Do not count two examples as structurally different just because their
vocabulary changed. They must vary at least one meaningful dimension.
## Rework Metric
Track rework per proof:
- `none`: only contract, docs, artifacts, or generated output changed.
- `small`: localized hardening, no new boundary.
- `medium`: shared validator, generator, runtime, or agent surface changed.
- `large`: new boundary, profile, adapter class, or root contract was needed.
Interpretation:
- `none` after prior hardening means no additional rework, not proof that the
earlier hardening was unnecessary.
- repeated `small` in the same area suggests a boundary should be extracted;
- repeated `none` across varied dimensions suggests a class is stabilizing;
- one `large` proof can reveal the next universal abstraction.
## Gap Ledger
For every meaningful checkpoint, record two sibling sections:
- What was proven.
- The gap discovered and corrected.
If no gap was discovered, say so explicitly and list residual risks. Absence of
a new gap is evidence, but not certainty.
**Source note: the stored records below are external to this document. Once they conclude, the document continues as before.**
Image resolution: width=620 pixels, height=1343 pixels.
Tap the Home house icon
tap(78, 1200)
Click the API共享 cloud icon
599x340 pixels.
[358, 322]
Do not bury the gap as a sub-bullet. A corrected gap is often the most valuable
part of the research.
## Leaf Vs Boundary Decision
Use a leaf when the system needs pressure from a real example and the current
contracts may already support it.
Use a boundary when a leaf fails because a general capability is absent or when
the same hardening repeats across leaves.
Decision table:
| Observation | Next move |
| --- | --- |
| No realistic proof yet | build a leaf |
| One leaf passed | build a second structurally varied leaf |
| Two leaves passed | name a provisional class and coverage gaps |
| Three leaves passed with low rework | treat as class candidate/pattern |
| Leaf failed on a repeated invariant | extract a boundary |
| Leaf needs one-off custom code | reject or move variability into contract |
## Public Claim Template
Use this shape for public or checkpoint language:
```text
Proven class: <bounded class name>
Claim:
<what the system can generate/build/operate today, with profile/surface/scale>
Evidence:
- <proof 1>
- <proof 2>
Covered dimensions:
- <dimension>: <coverage>
Not covered:
- <honest limit>
Next coverage test:
<the next structural variation that would increase confidence most>
```
## Anti-Patterns
Avoid:
- treating "domain different" as enough when structure is identical;
- using a passing proof to skip naming what was actually proven;
- opening a new boundary before a leaf demonstrates demand;
- refusing a boundary after repeated leaves show the same gap;
- claiming a category while hiding untested dimensions;
- measuring progress only by feature count instead of class coverage.